Assume that each \(A_{i}\) are strongly monotone over K with the modulus \(\kappa_{i}> 0\). Further assume that \(\bigcap^{m}_{i=1}S_{VVI}^{i}\neq\emptyset\). Moreover, let \(\kappa=\min_{1\leq i\leq m}\kappa_{i}\) and \(\alpha> 0\) be chosen such that \(\kappa>\alpha(\gamma-\beta)\), where \(\gamma\geq2\beta>0\) are constants associated with the function φ. Then, for any \(x\in K\),

$$d(x,S_{VVI})\leq\frac{1}{\sqrt{\kappa-\alpha(\gamma-\beta)}}\sqrt{\phi _{\alpha}(x)}, $$

where \(d(x,S_{VVI})\) denotes the distance from the point x to the solution set \(S_{VVI}\).

Remark 3.1

(i) In [14], there exist some mistakes in the proof of Theorem 3.2, which lead to the requirement of Lipschitz properties of \(g_{i}\), \(i=1,2,\ldots,n\). Hence, we give the modified error bound for (GVVI) in Corollary 3.3 without Lipschitz assumption.

(ii) In [12], Charitha and Dutta established error bounds for (VVI) by using the projection operator method and strongly monotone assumptions, whereas it seems that our method is more simple from the computational view since there are not any scalarization parameters.

(iii) Under the conditions of Theorem 3.2, the strong assumption that \(\bigcap^{m}_{i=1}S_{GMVE}^{i}\neq\emptyset\) shows that \(S_{GMVE}\) is a singleton set but not a general set.
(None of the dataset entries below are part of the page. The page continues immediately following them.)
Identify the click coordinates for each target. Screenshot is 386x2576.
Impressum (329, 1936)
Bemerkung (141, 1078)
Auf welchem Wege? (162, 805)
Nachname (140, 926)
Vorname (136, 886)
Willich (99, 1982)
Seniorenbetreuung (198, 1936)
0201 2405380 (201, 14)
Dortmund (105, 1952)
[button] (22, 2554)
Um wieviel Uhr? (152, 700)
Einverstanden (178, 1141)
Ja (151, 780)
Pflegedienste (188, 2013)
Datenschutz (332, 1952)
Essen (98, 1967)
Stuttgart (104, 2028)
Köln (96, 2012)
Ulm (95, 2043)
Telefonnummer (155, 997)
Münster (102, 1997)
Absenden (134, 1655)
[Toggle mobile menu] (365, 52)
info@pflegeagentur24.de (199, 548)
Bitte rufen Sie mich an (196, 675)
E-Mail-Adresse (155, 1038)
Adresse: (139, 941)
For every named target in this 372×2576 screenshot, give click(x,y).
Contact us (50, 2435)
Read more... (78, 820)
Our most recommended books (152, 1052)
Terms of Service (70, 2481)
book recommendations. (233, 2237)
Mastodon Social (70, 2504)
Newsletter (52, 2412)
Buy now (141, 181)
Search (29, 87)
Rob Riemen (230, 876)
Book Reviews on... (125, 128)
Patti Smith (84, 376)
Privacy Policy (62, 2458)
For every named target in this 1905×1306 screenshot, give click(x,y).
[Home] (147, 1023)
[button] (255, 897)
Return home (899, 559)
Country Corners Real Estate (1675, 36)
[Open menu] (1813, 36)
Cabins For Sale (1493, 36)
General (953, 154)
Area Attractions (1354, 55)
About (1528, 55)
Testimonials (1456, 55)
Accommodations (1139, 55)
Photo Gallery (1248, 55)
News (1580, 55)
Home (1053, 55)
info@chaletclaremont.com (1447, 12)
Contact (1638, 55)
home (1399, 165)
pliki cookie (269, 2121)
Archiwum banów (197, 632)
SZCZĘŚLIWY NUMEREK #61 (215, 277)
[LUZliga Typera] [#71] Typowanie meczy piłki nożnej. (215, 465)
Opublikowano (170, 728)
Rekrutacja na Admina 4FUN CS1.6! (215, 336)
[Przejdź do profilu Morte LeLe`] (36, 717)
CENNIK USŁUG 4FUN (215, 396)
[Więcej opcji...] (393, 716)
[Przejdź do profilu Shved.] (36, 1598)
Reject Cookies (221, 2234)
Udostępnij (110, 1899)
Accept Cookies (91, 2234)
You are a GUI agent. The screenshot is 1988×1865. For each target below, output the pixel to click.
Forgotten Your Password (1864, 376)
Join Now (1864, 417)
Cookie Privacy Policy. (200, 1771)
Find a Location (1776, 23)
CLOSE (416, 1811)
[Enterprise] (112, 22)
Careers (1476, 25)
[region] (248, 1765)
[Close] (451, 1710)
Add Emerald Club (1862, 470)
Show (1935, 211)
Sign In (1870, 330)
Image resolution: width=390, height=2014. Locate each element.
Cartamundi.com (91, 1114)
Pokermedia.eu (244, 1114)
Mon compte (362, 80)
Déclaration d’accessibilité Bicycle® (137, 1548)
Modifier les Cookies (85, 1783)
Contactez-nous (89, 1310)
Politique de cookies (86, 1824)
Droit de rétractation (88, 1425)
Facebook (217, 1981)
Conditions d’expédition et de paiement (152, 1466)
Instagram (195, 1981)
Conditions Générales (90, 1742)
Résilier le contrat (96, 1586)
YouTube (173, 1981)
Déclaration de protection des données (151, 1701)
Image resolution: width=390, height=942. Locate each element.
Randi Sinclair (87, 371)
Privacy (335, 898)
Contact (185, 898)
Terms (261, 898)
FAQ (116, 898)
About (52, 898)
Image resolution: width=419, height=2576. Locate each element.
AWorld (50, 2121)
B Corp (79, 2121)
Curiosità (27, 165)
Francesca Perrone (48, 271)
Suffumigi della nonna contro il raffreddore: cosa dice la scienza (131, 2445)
In fact, by \(\bigcap^{m}_{i=1}S_{GMVE}^{i}\neq\emptyset\), there exists \(x\in K\) such that \(x\in\bigcap^{m}_{i=1}S_{GMVE}^{i}\), namely, for every \(i=1,2,\ldots, m\),

$$ F_{i}(x,y)+ \bigl\langle A_{i}(x), y-x \bigr\rangle +g_{i}(y)-g_{i}(x)\geq0,\quad \forall y\in K. $$
(15)

It is clear that \(x\in S_{GMVE}\). If \(S_{GMVE}\) is not a singleton set, there exists \(x'\in S_{GMVE}\) with \(x'\neq x\). Therefore, there exists \(j\in\{1,2,\ldots, m\}\) such that

$$ F_{j} \bigl(x',y \bigr)+ \bigl\langle A_{j} \bigl(x' \bigr), y-x' \bigr\rangle +g_{j}(y)-g_{j} \bigl(x' \bigr)\geq0, \quad \forall y\in K. $$
(16)

Thus, from (15), we have

$$ F_{j} \bigl(x,x' \bigr)+ \bigl\langle A_{j}(x), x'-x \bigr\rangle +g_{j} \bigl(x' \bigr)-g_{j}(x)\geq0. $$
(17)

From (16), we have

$$ F_{j} \bigl(x',x \bigr)+ \bigl\langle A_{j} \bigl(x' \bigr), x-x' \bigr\rangle +g_{j}(x)-g_{j} \bigl(x' \bigr)\geq0. $$
(18)

According to (17) and (18), we get

$$ F_{j} \bigl(x,x' \bigr)+F_{j} \bigl(x',x \bigr)+ \bigl\langle A_{j}(x), x'-x \bigr\rangle + \bigl\langle A_{j} \bigl(x' \bigr), x-x' \bigr\rangle \geq0. $$
(19)

However, by the properties (A2) and (A3) of the function \(F_{j}\),

$$ F_{j} \bigl(x,x' \bigr)+F_{j} \bigl(x',x \bigr)\leq0. $$
(20)

As \(A_{j}\) is strongly monotone, we have

$$ \bigl\langle A_{j}(x)-A_{j} \bigl(x' \bigr), x-x' \bigr\rangle \geq\kappa \bigl\| x-x'\bigr\| ^{2}>0. $$
(21)

By combining (20) and (21), we have

$$ F_{j} \bigl(x,x' \bigr)+F_{j} \bigl(x',x \bigr)+ \bigl\langle A_{j}(x)-A_{j} \bigl(x' \bigr), x'-x \bigr\rangle < 0. $$
(22)

This, however, contradicts (18).

Now we ask: How do we establish error bounds for \(S_{GMVE}\) in terms of the gap function \(\vartheta_{\alpha}\), under mild assumptions, such that \(S_{GMVE}\) need not be a singleton set in general? This problem may be interesting and valuable in vector optimization.